Of course she had put that fear away in a cupboard in the far recesses of her mind, but now, here in front of the apartment door, she understood that it was a weight she had been carrying like an unwanted child for all these months.
She leaned forward, pressing her forehead against the painted wood, remembering their parting.
“Y
ou look so troubled,” he had said. “I’ve told you not to worry.”
“How can I not?” she’d replied. “It’s never been done before.”
“I’ve always thought of myself as something of a pioneer.” He smiled encouragement. Then, seeing that fail, he enfolded her in his arms. “Extreme times require extreme measures. Who better than you to understand this.”
“Yes, yes. Of course.” She had shuddered. “Still, I can’t help but wonder what will happen to us on… the other side.”
“Why should anything change?”
She had pushed away from him just enough so that she could look into his eyes. “You know why,” she had whispered.
“No, I don’t.

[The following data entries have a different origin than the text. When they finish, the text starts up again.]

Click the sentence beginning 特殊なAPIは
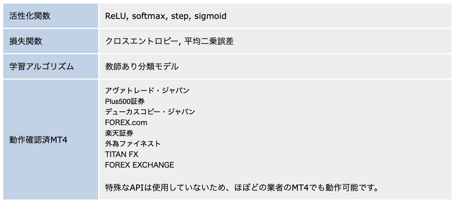Viewport: 456px width, 203px height. tap(242, 187)
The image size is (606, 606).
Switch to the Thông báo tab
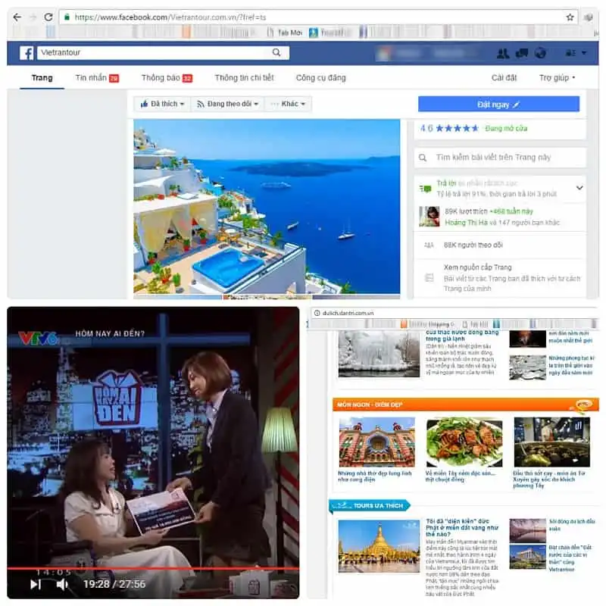(158, 77)
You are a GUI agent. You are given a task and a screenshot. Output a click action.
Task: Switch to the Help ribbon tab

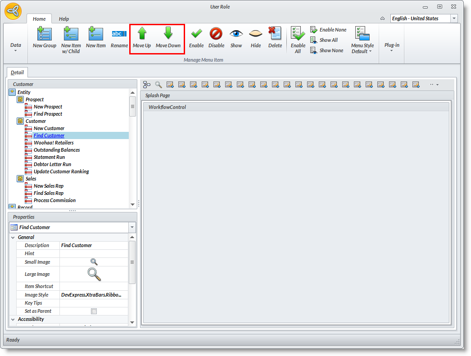pyautogui.click(x=64, y=19)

I will be the same, just the same inside. You must trust me, Anne.”
Now here she was—here they both were—on the other side. This was the moment of truth, when she would discover what changes had been wrought in him by those eleven months. She did trust him, she did. Yet the fear she’d been living with now unleashed itself, slithered in her lower belly. She was about to enter the great unknown. There was no precedent, and she was genuinely frightened that she would find him so altered, he would no longer be her Lover.
With a low growl of self-disgust, she turned the brass knob of the door and pushed it open. He’d left it unlatched for her. Walking into the entryway, she felt like a Hindu, as if her path had been set for her long ago and she lived in the grip of a destiny that outstripped her, that outstripped even him. How far she was from the privileged upbringing her parents had foisted upon her. She had her Lover to thank for that. She had come partway, it was true, but her rebelliousness had been reckless. He had tamed that, turned it into a focused beam of light. She had nothing to fear.
She was about to call out when she heard his voice, the ululating song she had come to know so well floating to her as if on a personal current of air. She found him in the master bedroom on one of Lindros’s carpets because of course he could not carry one of his own.